WHAT TO DO: Working through the data below, reproduce word for word the line with "Toggle Password field visibility eye icon" and every line after it, both ends included, and omit the pictures.

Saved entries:
################

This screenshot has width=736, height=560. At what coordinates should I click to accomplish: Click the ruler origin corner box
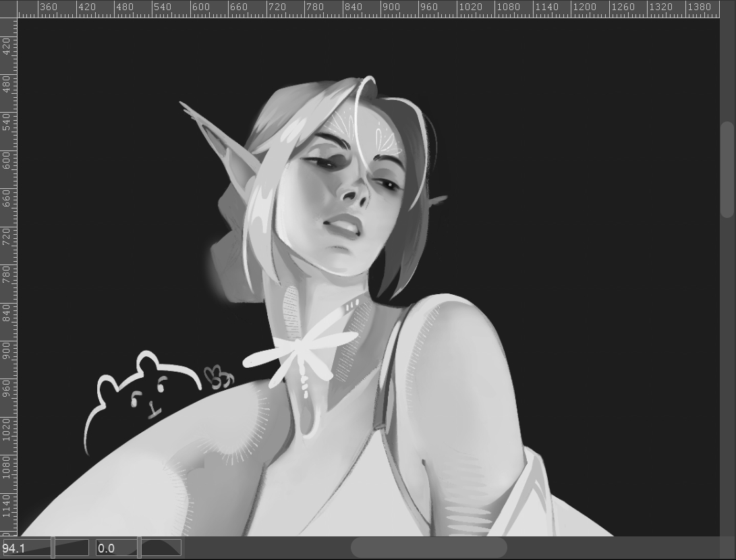(x=7, y=7)
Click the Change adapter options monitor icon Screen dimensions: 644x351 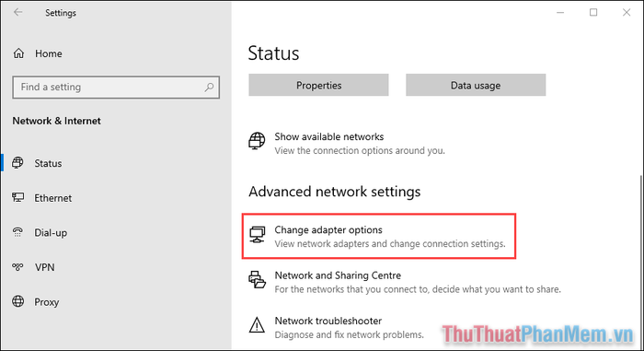coord(257,235)
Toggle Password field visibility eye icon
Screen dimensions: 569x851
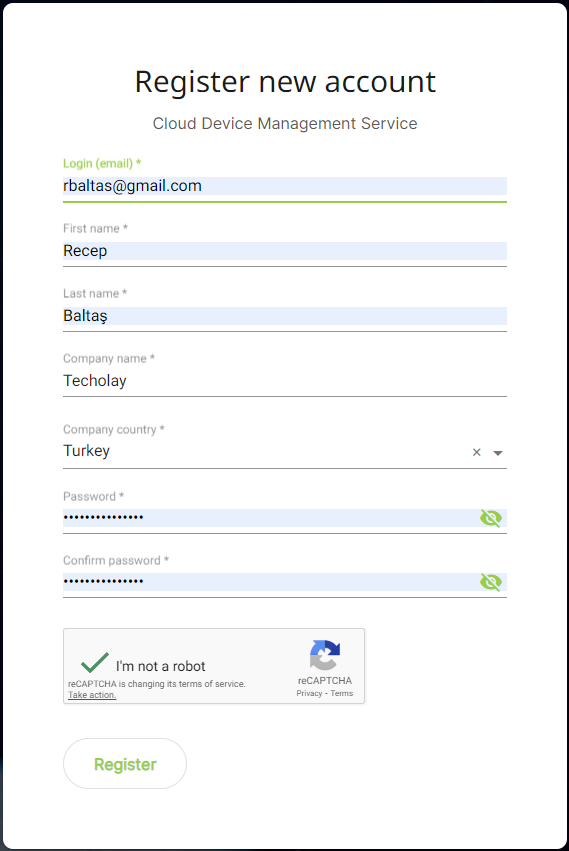click(x=491, y=518)
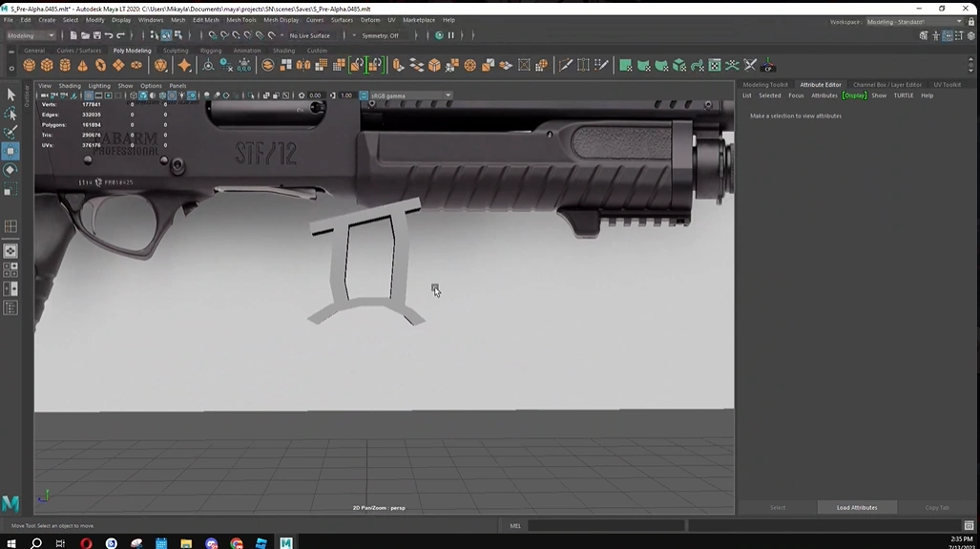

################

TASK ANSWER:
Toggle Password field visibility eye icon
Screen dimensions: 569x851
click(x=491, y=518)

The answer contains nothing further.